Within financial services, payments are one area that has undergone significant transformation in recent years with the emergence of faster payment services such as FedNow and The Clearing House’s Real-Time Payments network. Yet, the big question that remains to be seen is how financial institutions will scale and monetize these new payment options.
The Financial Brand explores this in a recent article.
“To date, many banks and credit unions seem to be treating faster payments as a commodity service, with only one in five banks plans on commercial-side instant payments to be a revenue generator within three years. Half as many — one in 10 — expect consumer-side instant payments to produce revenue, according to Cornerstone Advisor’s 2024 What’s Going on in Banking report,” the article says.
The article also reveals that some bankers and financial institution executives are calling FedNow a “solution” for customers. Ron Shevlin, author of the report and Cornerstone’s chief research officer, argues that FedNow is actually a “capability” and what banks and credit unions do with the capability is what matters.
The capabilities of a network like FedNow can be combined with a financial institution’s products and service offerings to create new options for account holders. According to The Financial Brand article, “Banks and credit unions will then be able to price and market those combined offerings to the appropriate market segment. That’s when revenue comes. It will take some time and effort for banks and credit unions to get this right, says Shevlin. And he believes successful product design may require partnering with fintechs.”
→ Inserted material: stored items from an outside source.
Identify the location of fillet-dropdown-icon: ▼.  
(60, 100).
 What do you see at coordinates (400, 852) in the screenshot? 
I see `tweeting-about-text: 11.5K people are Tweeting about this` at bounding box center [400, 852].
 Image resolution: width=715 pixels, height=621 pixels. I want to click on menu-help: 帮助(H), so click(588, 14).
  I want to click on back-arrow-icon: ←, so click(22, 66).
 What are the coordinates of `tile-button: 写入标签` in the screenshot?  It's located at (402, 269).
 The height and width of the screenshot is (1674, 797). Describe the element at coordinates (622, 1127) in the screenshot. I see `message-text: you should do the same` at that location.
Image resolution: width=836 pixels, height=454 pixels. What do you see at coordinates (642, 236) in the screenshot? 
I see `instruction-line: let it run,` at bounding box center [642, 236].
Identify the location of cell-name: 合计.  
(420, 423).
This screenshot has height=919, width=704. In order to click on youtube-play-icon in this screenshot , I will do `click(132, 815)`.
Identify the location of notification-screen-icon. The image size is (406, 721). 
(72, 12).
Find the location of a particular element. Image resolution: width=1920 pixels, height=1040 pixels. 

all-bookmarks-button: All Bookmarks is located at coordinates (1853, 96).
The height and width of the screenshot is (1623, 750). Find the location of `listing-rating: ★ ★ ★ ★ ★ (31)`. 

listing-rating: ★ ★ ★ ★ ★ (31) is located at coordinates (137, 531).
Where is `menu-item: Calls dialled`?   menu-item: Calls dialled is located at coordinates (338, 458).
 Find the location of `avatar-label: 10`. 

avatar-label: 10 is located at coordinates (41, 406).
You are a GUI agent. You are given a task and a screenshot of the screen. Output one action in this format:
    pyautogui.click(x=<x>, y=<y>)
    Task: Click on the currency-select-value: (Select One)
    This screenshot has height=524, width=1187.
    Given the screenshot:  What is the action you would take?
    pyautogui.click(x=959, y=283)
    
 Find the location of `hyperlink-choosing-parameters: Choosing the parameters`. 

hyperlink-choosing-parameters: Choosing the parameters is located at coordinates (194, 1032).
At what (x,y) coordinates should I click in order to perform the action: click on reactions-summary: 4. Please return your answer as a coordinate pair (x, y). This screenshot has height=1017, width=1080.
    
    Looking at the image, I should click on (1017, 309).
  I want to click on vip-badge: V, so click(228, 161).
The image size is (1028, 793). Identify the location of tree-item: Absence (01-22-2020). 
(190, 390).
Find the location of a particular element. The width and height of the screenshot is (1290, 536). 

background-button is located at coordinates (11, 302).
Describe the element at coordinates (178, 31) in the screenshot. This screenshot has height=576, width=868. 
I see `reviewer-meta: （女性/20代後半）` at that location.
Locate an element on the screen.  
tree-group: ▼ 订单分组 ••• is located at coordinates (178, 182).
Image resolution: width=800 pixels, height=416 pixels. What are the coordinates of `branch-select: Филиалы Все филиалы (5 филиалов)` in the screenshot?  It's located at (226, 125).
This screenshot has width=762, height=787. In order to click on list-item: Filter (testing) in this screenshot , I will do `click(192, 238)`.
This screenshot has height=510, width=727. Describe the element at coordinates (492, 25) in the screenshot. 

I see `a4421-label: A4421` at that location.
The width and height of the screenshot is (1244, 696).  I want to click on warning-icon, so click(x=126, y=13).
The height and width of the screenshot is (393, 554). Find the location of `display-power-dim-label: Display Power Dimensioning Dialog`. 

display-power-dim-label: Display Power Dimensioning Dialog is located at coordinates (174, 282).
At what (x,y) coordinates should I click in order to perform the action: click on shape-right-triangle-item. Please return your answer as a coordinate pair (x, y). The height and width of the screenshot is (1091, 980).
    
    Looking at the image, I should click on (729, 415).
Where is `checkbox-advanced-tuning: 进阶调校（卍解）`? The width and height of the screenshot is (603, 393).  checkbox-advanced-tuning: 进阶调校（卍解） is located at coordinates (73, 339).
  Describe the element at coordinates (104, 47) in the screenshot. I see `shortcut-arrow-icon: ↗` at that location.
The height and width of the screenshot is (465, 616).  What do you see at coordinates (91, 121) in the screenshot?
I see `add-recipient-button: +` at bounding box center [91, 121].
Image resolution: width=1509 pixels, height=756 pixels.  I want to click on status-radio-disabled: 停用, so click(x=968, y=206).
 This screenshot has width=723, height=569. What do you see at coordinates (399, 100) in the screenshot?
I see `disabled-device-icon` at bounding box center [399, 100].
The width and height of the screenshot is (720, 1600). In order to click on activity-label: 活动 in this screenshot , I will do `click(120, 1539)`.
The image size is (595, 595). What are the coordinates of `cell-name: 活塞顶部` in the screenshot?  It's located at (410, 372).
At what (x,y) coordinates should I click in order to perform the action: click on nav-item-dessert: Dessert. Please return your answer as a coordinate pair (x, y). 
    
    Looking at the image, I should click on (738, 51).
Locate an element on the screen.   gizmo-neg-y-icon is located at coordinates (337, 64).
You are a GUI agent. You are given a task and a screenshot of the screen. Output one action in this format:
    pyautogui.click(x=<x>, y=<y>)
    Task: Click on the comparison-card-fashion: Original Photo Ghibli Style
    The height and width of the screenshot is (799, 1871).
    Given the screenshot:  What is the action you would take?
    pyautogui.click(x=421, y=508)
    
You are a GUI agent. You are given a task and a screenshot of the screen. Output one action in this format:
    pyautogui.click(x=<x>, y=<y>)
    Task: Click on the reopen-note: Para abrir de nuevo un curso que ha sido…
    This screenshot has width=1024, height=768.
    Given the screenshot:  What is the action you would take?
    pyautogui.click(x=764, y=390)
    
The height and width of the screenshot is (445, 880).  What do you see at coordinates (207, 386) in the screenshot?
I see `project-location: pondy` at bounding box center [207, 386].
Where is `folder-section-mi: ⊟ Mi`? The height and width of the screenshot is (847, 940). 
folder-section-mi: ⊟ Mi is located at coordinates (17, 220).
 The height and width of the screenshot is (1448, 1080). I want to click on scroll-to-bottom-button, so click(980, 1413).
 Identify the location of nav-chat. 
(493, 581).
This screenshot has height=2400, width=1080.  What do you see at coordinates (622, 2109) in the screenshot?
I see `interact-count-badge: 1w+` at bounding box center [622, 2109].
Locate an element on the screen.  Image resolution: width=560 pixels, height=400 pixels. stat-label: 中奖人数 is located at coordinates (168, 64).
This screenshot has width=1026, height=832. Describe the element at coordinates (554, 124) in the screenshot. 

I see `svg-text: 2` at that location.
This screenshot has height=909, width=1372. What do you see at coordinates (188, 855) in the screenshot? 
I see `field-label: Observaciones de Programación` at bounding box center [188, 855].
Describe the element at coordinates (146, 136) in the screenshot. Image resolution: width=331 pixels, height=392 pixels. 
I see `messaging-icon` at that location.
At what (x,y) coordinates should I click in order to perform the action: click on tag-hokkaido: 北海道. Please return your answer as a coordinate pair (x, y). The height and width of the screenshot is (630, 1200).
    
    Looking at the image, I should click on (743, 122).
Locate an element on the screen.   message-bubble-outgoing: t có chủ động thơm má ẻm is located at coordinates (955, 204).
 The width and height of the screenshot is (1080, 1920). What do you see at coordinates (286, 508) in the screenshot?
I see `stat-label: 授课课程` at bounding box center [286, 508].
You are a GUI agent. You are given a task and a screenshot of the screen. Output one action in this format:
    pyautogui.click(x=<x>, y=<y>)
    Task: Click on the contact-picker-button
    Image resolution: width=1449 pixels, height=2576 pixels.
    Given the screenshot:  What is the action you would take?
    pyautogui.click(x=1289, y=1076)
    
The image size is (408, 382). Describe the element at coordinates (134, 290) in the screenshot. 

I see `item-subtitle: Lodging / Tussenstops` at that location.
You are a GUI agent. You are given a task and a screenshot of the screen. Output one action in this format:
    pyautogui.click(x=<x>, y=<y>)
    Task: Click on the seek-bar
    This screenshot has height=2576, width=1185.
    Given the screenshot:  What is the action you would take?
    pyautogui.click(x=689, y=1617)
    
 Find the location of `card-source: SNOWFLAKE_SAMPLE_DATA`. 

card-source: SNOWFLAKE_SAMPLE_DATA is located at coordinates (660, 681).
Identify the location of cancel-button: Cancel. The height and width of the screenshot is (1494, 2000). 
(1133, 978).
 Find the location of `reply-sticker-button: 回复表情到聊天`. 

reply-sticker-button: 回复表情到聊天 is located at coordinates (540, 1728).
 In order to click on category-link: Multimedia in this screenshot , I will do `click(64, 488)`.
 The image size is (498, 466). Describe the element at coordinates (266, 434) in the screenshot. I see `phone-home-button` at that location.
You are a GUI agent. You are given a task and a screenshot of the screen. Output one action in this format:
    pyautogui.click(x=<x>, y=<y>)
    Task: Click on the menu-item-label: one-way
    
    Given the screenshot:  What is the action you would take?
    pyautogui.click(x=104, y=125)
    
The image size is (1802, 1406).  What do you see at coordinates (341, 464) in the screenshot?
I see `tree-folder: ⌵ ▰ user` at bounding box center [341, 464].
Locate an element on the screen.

Cornerstone’s latest research showed that 18% of banks and 14% of credit unions already offer some form of real-time payments, meaning there is tremendous room for growth. Much of that growth is expected to occur this year. The research firm predicted that 32% of banks and more than one one-third, 36% of credit unions are expecting to offer at least one real-time payment option by the end of 2024.
Additionally, another 28% of banks and 34% of credit unions expect to adopt at least one real-time payment platform next year or further out in the future.
Financial institutions can choose from a handful of real-time payment systems, and can participate in more than one. The type of preferred real-time payment platform differs, depending on a variety of factors and in many cases, it’s worth adopting multiple. Pidgin’s founder and CEO, Abhishek Veeraghanta explains why in this article for CU Management.
Currently, the FedNow system, which was just launched in July, appears to be gaining traction quickly. According to Cornerstone, more than half (51%) of banks and a slightly higher percentage (52%) of credit unions are planning to use the service to offer real-time payments for their account holders. The Clearing House RTP network, meanwhile, was cited by nearly a quarter (23%) of banks and about half (12%) as many credit unions. This smaller cohort may simply be that financial institutions have already connected to The Clearing House’s RTP network, as this was launched back in 2017. Other solutions were cited by 14% of financial institutions.
Once financial institutions have deployed the right technology and network connections to support real-time payments, it’s time to consider the use cases.
The most popular uses of real-time payments, according to the report, are business-to-business payments (banks) and account-to-account transfers (credit unions). Other popular uses include last-minute consumer payments, recurring bill pay, government tax and fee payments, ad-hoc bill pay, sweep accounts, consumer retail purchases, e-commerce, business-to-consumer disbursements such as rebates and returns, and cash pooling/concentration.
As you can see from the figures above, the real-time payments opportunity is just beginning for financial institutions. As they look at different payments platforms and different business opportunities, they should work with a payment partner that has expertise with the different payments platforms and the different challenges and opportunities in order to optimize the benefits for their institutions and their customers.